## How to complete this task:
Repeat the entries shown below with every word and mark intact.

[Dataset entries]
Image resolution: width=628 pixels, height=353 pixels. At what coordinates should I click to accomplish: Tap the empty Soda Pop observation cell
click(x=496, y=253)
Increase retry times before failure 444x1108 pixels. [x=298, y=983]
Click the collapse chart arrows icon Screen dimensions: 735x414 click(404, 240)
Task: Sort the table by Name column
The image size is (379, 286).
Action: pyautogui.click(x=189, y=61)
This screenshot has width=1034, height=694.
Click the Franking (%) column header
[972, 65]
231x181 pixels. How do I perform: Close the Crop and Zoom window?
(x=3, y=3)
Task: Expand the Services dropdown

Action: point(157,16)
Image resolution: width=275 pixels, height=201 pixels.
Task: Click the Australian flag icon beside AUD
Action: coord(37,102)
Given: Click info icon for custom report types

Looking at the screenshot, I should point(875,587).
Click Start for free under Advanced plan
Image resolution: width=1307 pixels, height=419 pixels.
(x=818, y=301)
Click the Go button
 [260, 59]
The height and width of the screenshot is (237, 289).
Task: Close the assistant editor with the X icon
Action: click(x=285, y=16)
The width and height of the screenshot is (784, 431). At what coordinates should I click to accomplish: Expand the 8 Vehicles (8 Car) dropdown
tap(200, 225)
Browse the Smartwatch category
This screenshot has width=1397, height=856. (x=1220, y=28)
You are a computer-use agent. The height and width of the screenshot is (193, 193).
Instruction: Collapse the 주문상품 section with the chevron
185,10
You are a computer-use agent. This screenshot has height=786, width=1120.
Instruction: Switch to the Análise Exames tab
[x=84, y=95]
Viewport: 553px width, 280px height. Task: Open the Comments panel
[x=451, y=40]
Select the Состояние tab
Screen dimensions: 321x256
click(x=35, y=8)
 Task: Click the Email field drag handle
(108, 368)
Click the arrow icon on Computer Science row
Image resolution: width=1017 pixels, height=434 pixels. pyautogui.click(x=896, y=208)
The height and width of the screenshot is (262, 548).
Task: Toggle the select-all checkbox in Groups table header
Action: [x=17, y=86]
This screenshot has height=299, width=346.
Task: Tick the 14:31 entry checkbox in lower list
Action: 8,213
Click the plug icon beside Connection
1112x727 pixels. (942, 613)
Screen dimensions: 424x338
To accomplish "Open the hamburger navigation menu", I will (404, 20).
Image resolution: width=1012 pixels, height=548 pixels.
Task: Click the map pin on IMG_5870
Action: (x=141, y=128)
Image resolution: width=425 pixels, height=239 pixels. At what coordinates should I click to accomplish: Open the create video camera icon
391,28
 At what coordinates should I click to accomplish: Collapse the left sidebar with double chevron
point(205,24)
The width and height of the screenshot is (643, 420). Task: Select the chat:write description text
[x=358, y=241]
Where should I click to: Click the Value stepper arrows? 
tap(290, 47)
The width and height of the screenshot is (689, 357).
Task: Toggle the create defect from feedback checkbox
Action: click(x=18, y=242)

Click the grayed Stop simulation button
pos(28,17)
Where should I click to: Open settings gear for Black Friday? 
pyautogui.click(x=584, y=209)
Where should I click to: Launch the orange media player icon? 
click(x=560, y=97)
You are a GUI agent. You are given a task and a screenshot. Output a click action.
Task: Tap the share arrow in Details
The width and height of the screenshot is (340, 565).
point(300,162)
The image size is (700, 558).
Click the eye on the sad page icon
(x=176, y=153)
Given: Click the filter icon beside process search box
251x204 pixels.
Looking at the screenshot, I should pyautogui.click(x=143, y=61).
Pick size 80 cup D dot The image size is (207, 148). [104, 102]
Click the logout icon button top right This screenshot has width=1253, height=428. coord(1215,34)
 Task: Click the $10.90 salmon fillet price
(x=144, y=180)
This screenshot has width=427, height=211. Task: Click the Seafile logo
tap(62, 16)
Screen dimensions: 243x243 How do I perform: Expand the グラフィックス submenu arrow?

## Task response:
Image resolution: width=628 pixels, height=353 pixels. At what coordinates should I click to accomplish: Tap the empty Soda Pop observation cell
click(x=496, y=253)
Increase retry times before failure 444x1108 pixels. [x=298, y=983]
Click the collapse chart arrows icon Screen dimensions: 735x414 click(404, 240)
Task: Sort the table by Name column
The image size is (379, 286).
Action: pyautogui.click(x=189, y=61)
This screenshot has width=1034, height=694.
Click the Franking (%) column header
[972, 65]
231x181 pixels. How do I perform: Close the Crop and Zoom window?
(x=3, y=3)
Task: Expand the Services dropdown

Action: point(157,16)
Image resolution: width=275 pixels, height=201 pixels.
Task: Click the Australian flag icon beside AUD
Action: coord(37,102)
Given: Click info icon for custom report types

Looking at the screenshot, I should point(875,587).
Click Start for free under Advanced plan
Image resolution: width=1307 pixels, height=419 pixels.
(x=818, y=301)
Click the Go button
 [260, 59]
The height and width of the screenshot is (237, 289).
Task: Close the assistant editor with the X icon
Action: click(x=285, y=16)
The width and height of the screenshot is (784, 431). At what coordinates should I click to accomplish: Expand the 8 Vehicles (8 Car) dropdown
tap(200, 225)
Browse the Smartwatch category
This screenshot has width=1397, height=856. (x=1220, y=28)
You are a computer-use agent. The height and width of the screenshot is (193, 193).
Instruction: Collapse the 주문상품 section with the chevron
185,10
You are a computer-use agent. This screenshot has height=786, width=1120.
Instruction: Switch to the Análise Exames tab
[x=84, y=95]
Viewport: 553px width, 280px height. Task: Open the Comments panel
[x=451, y=40]
Select the Состояние tab
Screen dimensions: 321x256
click(x=35, y=8)
 Task: Click the Email field drag handle
(108, 368)
Click the arrow icon on Computer Science row
Image resolution: width=1017 pixels, height=434 pixels. pyautogui.click(x=896, y=208)
The height and width of the screenshot is (262, 548).
Task: Toggle the select-all checkbox in Groups table header
Action: [x=17, y=86]
This screenshot has height=299, width=346.
Task: Tick the 14:31 entry checkbox in lower list
Action: 8,213
Click the plug icon beside Connection
1112x727 pixels. (942, 613)
Screen dimensions: 424x338
To accomplish "Open the hamburger navigation menu", I will (404, 20).
Image resolution: width=1012 pixels, height=548 pixels.
Task: Click the map pin on IMG_5870
Action: (x=141, y=128)
Image resolution: width=425 pixels, height=239 pixels. At what coordinates should I click to accomplish: Open the create video camera icon
391,28
 At what coordinates should I click to accomplish: Collapse the left sidebar with double chevron
point(205,24)
The width and height of the screenshot is (643, 420). Task: Select the chat:write description text
[x=358, y=241]
Where should I click to: Click the Value stepper arrows? 
tap(290, 47)
The width and height of the screenshot is (689, 357).
Task: Toggle the create defect from feedback checkbox
Action: click(x=18, y=242)

Click the grayed Stop simulation button
pos(28,17)
Where should I click to: Open settings gear for Black Friday? 
pyautogui.click(x=584, y=209)
Where should I click to: Launch the orange media player icon? 
click(x=560, y=97)
You are a GUI agent. You are given a task and a screenshot. Output a click action.
Task: Tap the share arrow in Details
The width and height of the screenshot is (340, 565).
point(300,162)
The image size is (700, 558).
Click the eye on the sad page icon
(x=176, y=153)
Given: Click the filter icon beside process search box
251x204 pixels.
Looking at the screenshot, I should pyautogui.click(x=143, y=61).
Pick size 80 cup D dot The image size is (207, 148). [104, 102]
Click the logout icon button top right This screenshot has width=1253, height=428. coord(1215,34)
 Task: Click the $10.90 salmon fillet price
(x=144, y=180)
This screenshot has width=427, height=211. Task: Click the Seafile logo
tap(62, 16)
Screen dimensions: 243x243 How do I perform: Expand the グラフィックス submenu arrow?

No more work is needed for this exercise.